_Required action_
Leave out every picture, and output exactly the lines from the line containing "Image resolution: width=852" through the last line of the data.
*** Opening of Available data ***
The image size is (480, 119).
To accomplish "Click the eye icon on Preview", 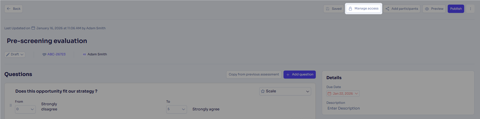I will click(427, 9).
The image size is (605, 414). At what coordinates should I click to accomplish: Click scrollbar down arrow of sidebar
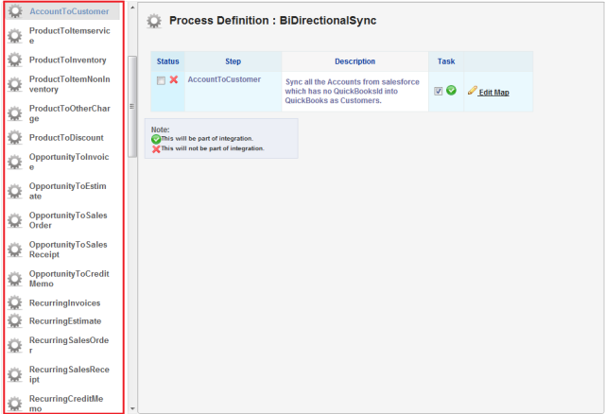click(x=132, y=408)
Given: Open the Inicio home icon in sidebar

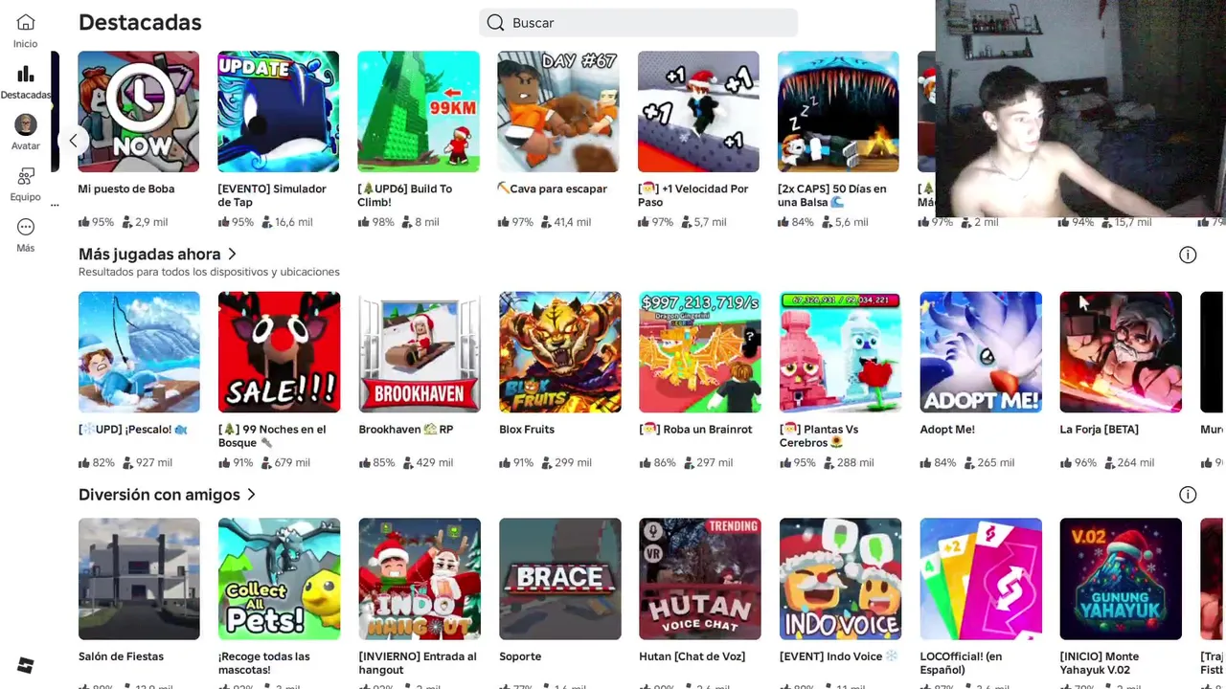Looking at the screenshot, I should coord(26,22).
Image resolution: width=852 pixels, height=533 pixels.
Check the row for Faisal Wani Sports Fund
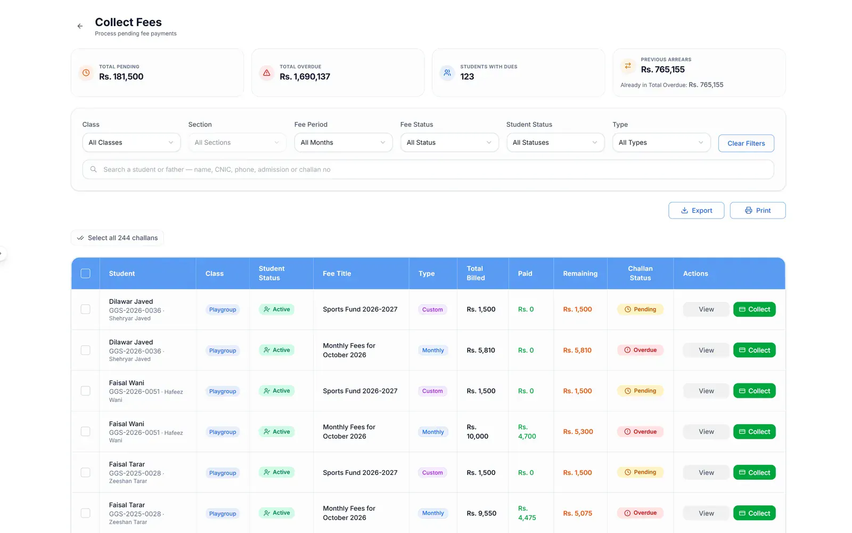[85, 391]
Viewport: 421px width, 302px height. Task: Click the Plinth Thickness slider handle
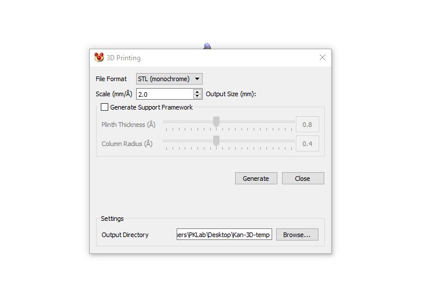(216, 122)
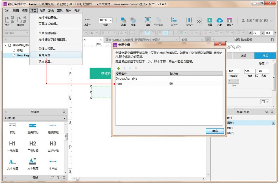Open the Default widget library dropdown
This screenshot has width=279, height=184.
point(35,118)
*** Close of Available data ***
_Exercise result_
Image resolution: width=852 pixels, height=533 pixels.
Check the row for Faisal Wani Sports Fund
[85, 391]
Viewport: 421px width, 302px height. Task: Click the Plinth Thickness slider handle
(216, 122)
Open the Default widget library dropdown
This screenshot has width=279, height=184.
point(35,118)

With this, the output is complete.